Here are 5 easy steps to creating an effective comment:
- Introduce yourself and what you do (or want to do) with RC models.
- How you are impacted and by which requirements or restrictions? Be Specific.
- What would be a better way to achieve the same goal? Provide solutions.
- Answer the FAA's Specific questions that affect you.
- Make sure to comment on the aspects of the proposal that you do support.
Prepare Your Comment:
Begin your comment with a little about yourself and what type of flying you enjoy most. How long have you been flying? Is your family involved? How often do you fly? Where do you typically fly: at a club field, open field, your back yard? How far do you drive when you fly?
If the proposed rules are passed, what change will affect will you the most? How will these rules impact where you fly? Will they change what you fly?
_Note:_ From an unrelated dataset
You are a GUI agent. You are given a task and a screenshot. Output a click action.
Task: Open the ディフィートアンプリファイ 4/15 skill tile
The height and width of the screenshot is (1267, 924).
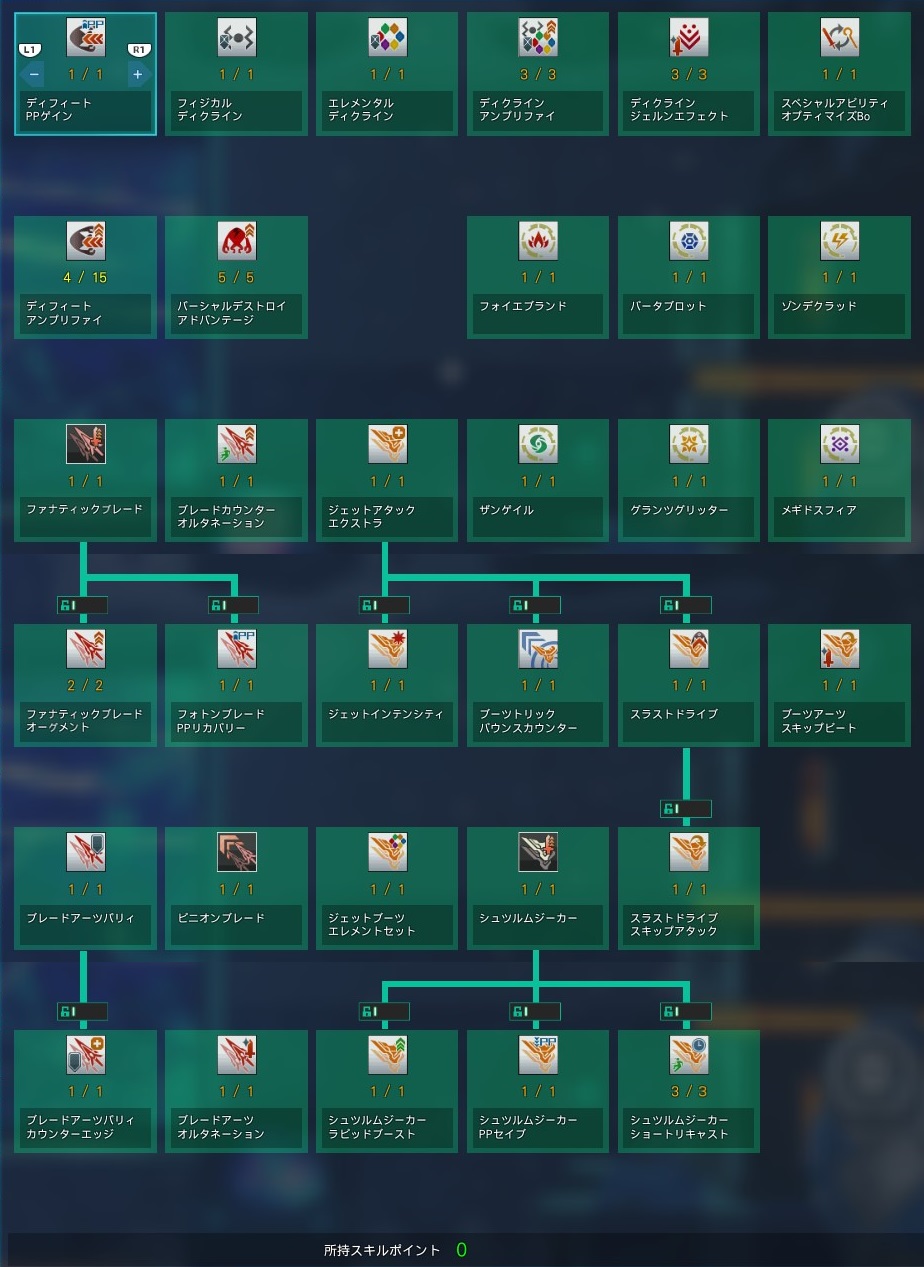(x=85, y=277)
Make constructive suggestions that will allow the FAA to find workable solutions to fit the needs of model aviation and commercial UAS. See the suggestions above and work these into your comment if you agree
The FAA asks specific questions in the NPRM that they need your help to answer. Feel free to search the document by looking up terms like “Comment” and “Suggestion” to find these specific questions. Again, the FAA is asking us for constructive input.
Finally, if there are any aspects you support in the NPRM, be sure to let the FAA know.
Not only do you want to make your comment personal, but you also want to help guide the FAA decision. Now is the time to let the FAA know how the NPRM will affect your hobby. Please do so in a polite, constructive manner providing comments and solutions on specific areas of the NPRM. Help save OUR hobby!